● **ENTRIES SUPPLIED**
══════
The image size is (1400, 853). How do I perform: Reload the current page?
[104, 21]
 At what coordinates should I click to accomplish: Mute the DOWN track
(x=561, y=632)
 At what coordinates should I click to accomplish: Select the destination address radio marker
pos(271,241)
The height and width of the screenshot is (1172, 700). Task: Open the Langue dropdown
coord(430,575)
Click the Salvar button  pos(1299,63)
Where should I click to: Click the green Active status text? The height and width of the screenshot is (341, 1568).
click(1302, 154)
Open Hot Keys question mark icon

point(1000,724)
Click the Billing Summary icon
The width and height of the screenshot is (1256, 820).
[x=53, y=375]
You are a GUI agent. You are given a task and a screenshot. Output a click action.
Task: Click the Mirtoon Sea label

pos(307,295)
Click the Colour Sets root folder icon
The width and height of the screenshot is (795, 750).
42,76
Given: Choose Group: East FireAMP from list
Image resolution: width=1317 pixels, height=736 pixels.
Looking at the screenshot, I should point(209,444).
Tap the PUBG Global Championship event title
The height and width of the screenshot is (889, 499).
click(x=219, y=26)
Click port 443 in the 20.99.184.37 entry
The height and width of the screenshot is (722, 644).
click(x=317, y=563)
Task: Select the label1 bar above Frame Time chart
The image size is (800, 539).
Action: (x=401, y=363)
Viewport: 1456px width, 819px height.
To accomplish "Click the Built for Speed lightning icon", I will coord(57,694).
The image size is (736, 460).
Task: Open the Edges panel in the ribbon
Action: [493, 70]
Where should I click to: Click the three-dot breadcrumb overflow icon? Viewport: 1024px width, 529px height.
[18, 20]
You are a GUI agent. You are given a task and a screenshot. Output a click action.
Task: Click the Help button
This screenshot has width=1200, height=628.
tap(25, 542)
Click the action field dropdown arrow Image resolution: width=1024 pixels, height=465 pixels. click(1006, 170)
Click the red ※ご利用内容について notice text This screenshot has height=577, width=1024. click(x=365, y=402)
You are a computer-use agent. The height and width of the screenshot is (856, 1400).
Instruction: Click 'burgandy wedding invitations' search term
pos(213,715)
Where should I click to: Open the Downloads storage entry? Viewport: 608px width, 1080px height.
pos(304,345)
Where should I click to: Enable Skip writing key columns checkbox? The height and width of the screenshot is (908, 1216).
══════
● **WORK REQUIRED**
The expected output is exactly the lines of the listing above between the line holding "At what coordinates should I click to accomplish: Select" and the line holding "Tap the PUBG Global Championship event title", inclusive.

● **OUTPUT OF THE TASK**
 At what coordinates should I click to accomplish: Select the destination address radio marker
pos(271,241)
The height and width of the screenshot is (1172, 700). Task: Open the Langue dropdown
coord(430,575)
Click the Salvar button  pos(1299,63)
Where should I click to: Click the green Active status text? The height and width of the screenshot is (341, 1568).
click(1302, 154)
Open Hot Keys question mark icon

point(1000,724)
Click the Billing Summary icon
The width and height of the screenshot is (1256, 820).
[x=53, y=375]
You are a GUI agent. You are given a task and a screenshot. Output a click action.
Task: Click the Mirtoon Sea label

pos(307,295)
Click the Colour Sets root folder icon
The width and height of the screenshot is (795, 750).
42,76
Given: Choose Group: East FireAMP from list
Image resolution: width=1317 pixels, height=736 pixels.
Looking at the screenshot, I should point(209,444).
Tap the PUBG Global Championship event title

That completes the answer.